[[ Material for the task open ]]

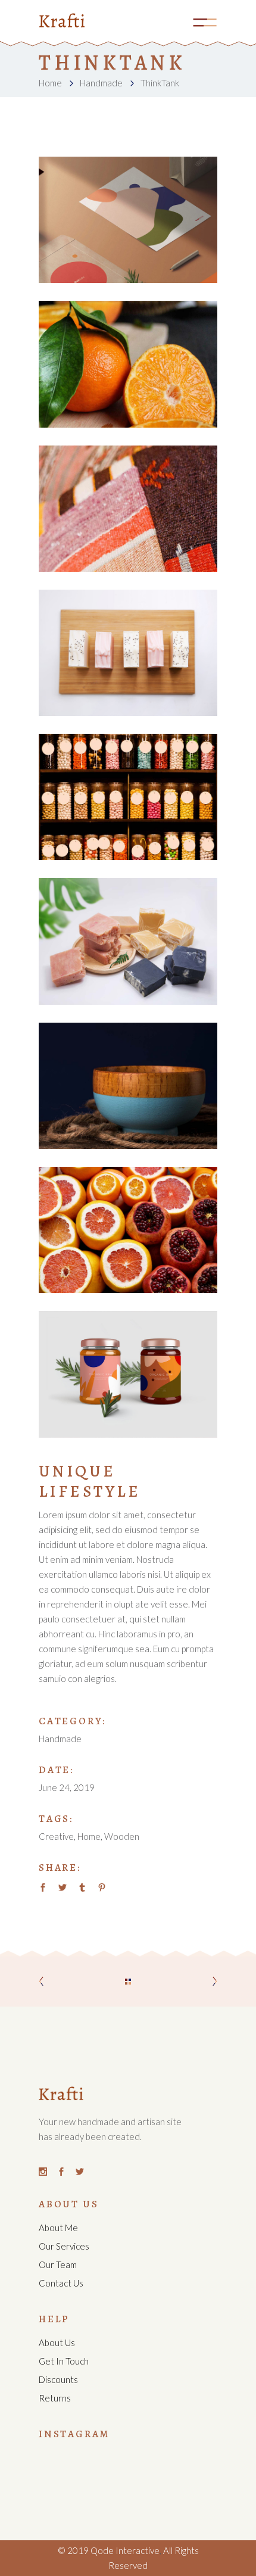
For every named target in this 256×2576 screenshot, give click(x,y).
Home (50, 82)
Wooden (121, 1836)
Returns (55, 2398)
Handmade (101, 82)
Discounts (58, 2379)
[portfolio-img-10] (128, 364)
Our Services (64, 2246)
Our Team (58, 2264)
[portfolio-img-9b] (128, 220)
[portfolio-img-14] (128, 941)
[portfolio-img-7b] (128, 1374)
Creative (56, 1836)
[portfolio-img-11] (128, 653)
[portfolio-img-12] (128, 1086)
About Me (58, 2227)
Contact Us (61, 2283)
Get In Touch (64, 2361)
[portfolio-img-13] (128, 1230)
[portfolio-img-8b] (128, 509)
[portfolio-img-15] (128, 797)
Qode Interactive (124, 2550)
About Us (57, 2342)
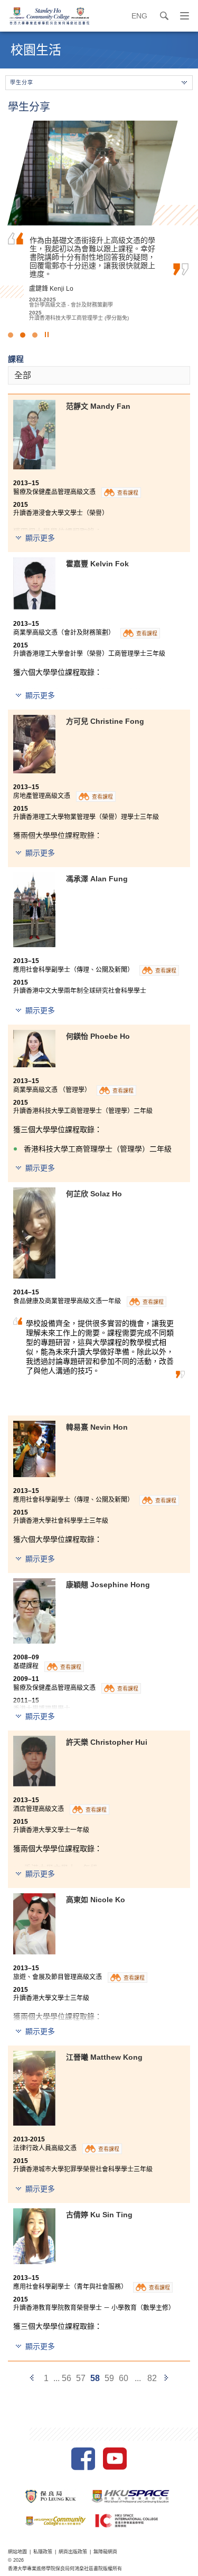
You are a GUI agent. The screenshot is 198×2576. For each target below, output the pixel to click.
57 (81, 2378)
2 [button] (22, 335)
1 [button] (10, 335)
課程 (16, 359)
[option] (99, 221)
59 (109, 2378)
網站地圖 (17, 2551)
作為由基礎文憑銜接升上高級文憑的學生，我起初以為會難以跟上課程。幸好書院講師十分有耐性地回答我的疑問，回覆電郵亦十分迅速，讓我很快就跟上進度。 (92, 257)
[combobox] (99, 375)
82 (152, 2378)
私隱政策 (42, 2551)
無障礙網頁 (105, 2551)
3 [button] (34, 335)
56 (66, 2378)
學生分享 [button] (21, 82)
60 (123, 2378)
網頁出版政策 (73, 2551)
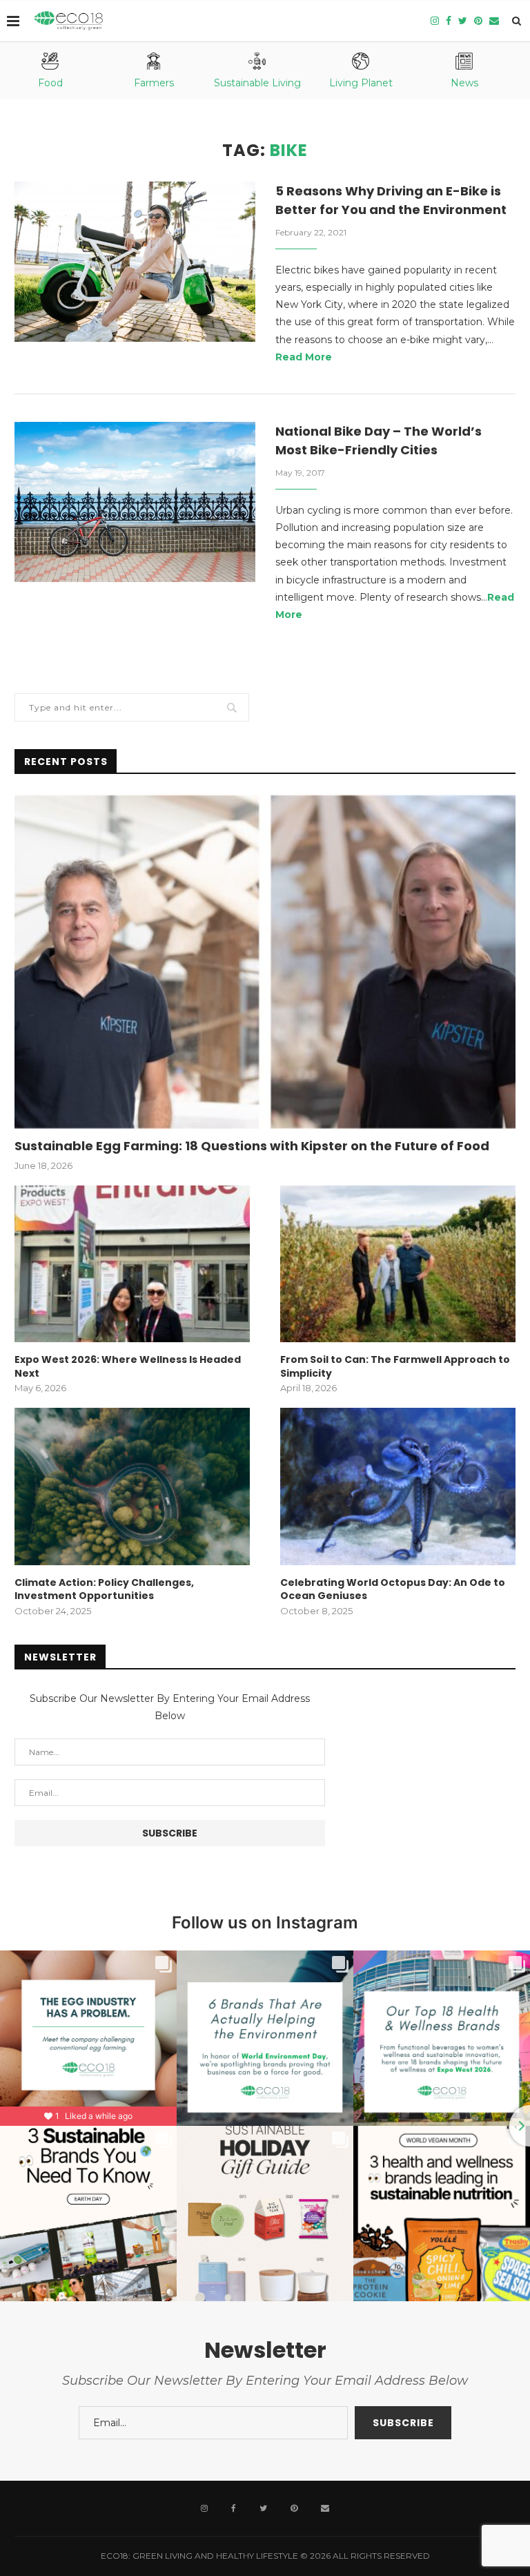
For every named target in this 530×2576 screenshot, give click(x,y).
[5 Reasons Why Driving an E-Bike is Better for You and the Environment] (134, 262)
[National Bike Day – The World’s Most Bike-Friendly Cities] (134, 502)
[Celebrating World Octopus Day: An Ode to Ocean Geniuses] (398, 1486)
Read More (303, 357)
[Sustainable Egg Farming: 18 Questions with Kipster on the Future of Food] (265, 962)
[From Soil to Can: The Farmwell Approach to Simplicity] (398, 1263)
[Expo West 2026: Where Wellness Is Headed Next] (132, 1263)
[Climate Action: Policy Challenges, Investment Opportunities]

[[ Material for the task closed ]]

Pictures stay out; reproduce exactly the lines from the one containing "[combobox] (99, 375)" through the end of the data.

### Solution to the exercise
[combobox] (99, 375)
82 (152, 2378)
私隱政策 (42, 2551)
無障礙網頁 (105, 2551)
3 [button] (34, 335)
56 (66, 2378)
學生分享 [button] (21, 82)
60 (123, 2378)
網頁出版政策 (73, 2551)
For every named target in this 530×2576 screenshot, give click(x,y).
[5 Reasons Why Driving an E-Bike is Better for You and the Environment] (134, 262)
[National Bike Day – The World’s Most Bike-Friendly Cities] (134, 502)
[Celebrating World Octopus Day: An Ode to Ocean Geniuses] (398, 1486)
Read More (303, 357)
[Sustainable Egg Farming: 18 Questions with Kipster on the Future of Food] (265, 962)
[From Soil to Can: The Farmwell Approach to Simplicity] (398, 1263)
[Expo West 2026: Where Wellness Is Headed Next] (132, 1263)
[Climate Action: Policy Challenges, Investment Opportunities]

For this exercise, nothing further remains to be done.